Before a news report, a reminder for anyone thinking of coming to Beamish this weekend that it is the Somme commemoration and we are operating the narrow gauge railway plus offering footplate rides on No.18 at Rowley Station.
Below: The work on this conversion was sufficiently complete by the end of last week to enable a quick coat of paint to be applied before the Crewe Tractor was placed onto the narrow gauge Pershing Waggon as part of the display on the narrow gauge railway for this weekend’s Somme commemorations.
Below: The bonnet was swapped at the last minute as there was an opportunity for this to be signwritten at an event elsewhere (so costing us nothing!) – fortunately there was a spare in the garage and this, despite its condition, looked rather well! The Model T tourer usually on display in the Garage showroom was extracted and also mounted aboard the Pershing. This will now be recommisioned, completing a restoration started but never finished many years ago.
Below: Traditional hemp rope was purchased to secure the two Model Ts onto the Pershing wagon – the cut ends were sealed by binding and then dipping in molten candle wax to prevent the ends fraying and make tying the knots easier.
Below: Moelwyn and its First World War US Army train…

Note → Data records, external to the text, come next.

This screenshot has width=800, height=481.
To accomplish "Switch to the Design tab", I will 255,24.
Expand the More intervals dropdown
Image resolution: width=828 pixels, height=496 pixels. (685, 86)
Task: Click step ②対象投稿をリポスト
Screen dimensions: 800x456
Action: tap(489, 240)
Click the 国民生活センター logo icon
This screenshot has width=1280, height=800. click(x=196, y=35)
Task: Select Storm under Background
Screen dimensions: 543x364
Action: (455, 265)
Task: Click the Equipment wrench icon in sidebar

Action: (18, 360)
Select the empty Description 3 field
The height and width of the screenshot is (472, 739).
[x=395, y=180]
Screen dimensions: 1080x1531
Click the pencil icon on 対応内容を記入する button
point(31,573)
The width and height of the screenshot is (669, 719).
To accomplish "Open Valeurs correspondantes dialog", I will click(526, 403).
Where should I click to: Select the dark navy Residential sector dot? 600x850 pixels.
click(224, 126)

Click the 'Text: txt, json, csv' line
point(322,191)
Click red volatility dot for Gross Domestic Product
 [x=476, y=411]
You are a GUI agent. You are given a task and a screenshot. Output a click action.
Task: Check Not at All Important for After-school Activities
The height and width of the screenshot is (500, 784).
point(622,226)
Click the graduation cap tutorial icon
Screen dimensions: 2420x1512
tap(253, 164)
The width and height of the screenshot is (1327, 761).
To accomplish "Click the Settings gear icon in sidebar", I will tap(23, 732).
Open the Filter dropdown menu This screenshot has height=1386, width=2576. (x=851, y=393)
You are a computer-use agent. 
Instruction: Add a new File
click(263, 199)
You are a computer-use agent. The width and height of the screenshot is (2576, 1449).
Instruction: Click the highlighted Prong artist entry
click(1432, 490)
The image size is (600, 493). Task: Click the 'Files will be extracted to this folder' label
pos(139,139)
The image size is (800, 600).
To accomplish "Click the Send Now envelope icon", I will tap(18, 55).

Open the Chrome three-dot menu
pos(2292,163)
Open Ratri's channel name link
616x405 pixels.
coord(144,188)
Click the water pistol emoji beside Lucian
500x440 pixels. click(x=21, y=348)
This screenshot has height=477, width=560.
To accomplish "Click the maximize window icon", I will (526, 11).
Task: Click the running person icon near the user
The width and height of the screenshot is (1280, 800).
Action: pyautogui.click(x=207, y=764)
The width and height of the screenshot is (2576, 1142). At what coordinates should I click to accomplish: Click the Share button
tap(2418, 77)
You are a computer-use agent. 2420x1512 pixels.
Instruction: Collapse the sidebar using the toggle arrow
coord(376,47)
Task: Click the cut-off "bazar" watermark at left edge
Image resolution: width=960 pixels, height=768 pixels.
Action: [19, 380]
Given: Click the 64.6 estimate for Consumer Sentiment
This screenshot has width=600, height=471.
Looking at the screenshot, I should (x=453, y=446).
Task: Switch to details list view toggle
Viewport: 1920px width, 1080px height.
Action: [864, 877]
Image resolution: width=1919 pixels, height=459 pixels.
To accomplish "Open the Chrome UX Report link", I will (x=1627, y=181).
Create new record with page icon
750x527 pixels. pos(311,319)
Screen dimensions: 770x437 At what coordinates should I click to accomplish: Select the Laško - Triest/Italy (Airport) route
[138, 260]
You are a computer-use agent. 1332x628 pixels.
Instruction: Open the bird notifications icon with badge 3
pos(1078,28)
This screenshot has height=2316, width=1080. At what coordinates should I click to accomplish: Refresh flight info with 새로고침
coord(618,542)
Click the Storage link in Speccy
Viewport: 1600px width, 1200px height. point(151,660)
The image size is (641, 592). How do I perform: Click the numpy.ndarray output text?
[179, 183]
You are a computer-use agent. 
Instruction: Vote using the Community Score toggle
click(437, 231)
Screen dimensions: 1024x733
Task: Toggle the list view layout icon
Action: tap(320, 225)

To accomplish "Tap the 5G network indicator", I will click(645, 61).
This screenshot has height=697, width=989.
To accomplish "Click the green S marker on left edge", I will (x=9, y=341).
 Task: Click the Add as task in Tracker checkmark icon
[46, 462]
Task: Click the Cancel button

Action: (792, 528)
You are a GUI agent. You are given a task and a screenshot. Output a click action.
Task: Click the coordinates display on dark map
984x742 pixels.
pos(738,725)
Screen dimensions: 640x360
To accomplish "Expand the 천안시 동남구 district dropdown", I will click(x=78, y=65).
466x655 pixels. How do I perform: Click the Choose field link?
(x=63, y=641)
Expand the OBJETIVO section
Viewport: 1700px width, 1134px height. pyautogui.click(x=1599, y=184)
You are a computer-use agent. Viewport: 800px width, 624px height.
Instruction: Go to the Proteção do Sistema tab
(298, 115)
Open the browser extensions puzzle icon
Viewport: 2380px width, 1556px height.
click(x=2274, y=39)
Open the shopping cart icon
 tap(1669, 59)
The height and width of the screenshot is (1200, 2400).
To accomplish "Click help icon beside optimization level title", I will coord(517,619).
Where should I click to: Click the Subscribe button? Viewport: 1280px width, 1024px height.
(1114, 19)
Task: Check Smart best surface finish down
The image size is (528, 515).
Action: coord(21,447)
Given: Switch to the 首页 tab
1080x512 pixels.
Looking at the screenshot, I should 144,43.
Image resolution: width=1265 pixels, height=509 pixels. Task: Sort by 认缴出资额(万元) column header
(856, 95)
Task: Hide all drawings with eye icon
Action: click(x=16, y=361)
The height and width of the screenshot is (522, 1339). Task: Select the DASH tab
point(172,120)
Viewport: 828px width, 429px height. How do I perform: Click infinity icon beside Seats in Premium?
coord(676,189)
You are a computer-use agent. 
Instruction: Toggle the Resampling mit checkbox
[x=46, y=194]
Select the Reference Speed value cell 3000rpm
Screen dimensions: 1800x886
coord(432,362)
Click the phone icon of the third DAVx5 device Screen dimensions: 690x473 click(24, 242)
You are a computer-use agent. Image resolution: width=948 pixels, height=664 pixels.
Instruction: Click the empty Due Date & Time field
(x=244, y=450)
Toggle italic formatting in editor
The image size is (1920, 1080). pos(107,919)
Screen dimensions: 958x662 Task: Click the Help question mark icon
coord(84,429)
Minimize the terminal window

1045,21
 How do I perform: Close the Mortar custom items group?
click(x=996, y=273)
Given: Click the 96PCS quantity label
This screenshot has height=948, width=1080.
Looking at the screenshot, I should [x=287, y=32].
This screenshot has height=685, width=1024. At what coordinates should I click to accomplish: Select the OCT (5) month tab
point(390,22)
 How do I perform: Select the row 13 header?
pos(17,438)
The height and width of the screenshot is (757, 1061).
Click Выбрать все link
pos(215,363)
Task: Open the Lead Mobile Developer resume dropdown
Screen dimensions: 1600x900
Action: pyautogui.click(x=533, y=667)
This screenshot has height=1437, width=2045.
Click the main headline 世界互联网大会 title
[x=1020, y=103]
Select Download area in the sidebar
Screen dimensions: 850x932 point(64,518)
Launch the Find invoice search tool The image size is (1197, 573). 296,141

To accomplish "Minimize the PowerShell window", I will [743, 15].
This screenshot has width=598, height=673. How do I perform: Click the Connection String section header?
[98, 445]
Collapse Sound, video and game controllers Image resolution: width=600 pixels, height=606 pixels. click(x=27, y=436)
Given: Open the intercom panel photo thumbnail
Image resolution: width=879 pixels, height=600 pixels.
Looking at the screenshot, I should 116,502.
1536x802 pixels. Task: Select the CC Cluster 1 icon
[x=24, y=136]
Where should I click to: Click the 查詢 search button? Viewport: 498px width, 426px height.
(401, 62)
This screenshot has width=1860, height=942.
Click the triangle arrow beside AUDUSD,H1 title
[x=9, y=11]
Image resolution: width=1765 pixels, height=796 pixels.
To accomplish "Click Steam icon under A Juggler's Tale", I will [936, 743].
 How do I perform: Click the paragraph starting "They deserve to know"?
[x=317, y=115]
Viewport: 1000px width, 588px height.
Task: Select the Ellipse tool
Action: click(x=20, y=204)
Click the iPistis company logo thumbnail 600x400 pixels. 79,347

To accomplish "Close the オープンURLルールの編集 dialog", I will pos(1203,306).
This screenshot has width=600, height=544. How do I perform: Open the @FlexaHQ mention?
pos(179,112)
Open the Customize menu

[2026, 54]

Duke of Sutherland’s Saloon 58A
Below: Work on 58A proceeds in fits and starts. The gold leaf is being applied to the exterior panels and the drawgear is also awaiting fitting. The luggage nets have been overhauled and refitted and look much the better for this attention.
This sequence of views shows the extraction of the NER Carriage & Wagon hut from the Colliery and its subsequent removal to the RHEC for restoration. It is to be relocated at Rowley Station, for use by the gardens and mens groups working at the station.
Below: Matt B captured the views above in the morning gloom. Later in the day the hut was placed outside the workshops and an assessment started. It is in good condition and will have localised repairs, the floor refitted, insulation and boarding installed, a stove fitted and some cosmetic attention before wiring, painting and removal to the station.
Below: Work has started on the removal of tubes from Glyder, a partially successful process but as a number of the tubes have disintegrated, their extraction, without a handy access point into the boiler, is proving to be challenging. Here Matt nicks the ends of the tubes inside the firebox before a rod is inserted through the tube, tightened at both ends with a collar at the firebox end and a spacer on the smokebox tubeplate. A combination of hammering and winding of nuts then draws the tube out. Sounds easy, in practice it isn’t quite so straightforward, but a dozen or so tubes have now been removed so far.
Odds and ends
Below: With the Model T tourer removed from the showroom, space was available to move more cycles into the space. The Armstrong car has had the roof folded down (to reduce its proximity to a light fitting!) and looks rather different for this. Some of the motorcycles will return soon and be placed on display in this area. The Black Prince is also on display, in the rear workshop area.
Some more views of the Model Ts and WW1 display of working equipment on the narrow gauge railway this weekend.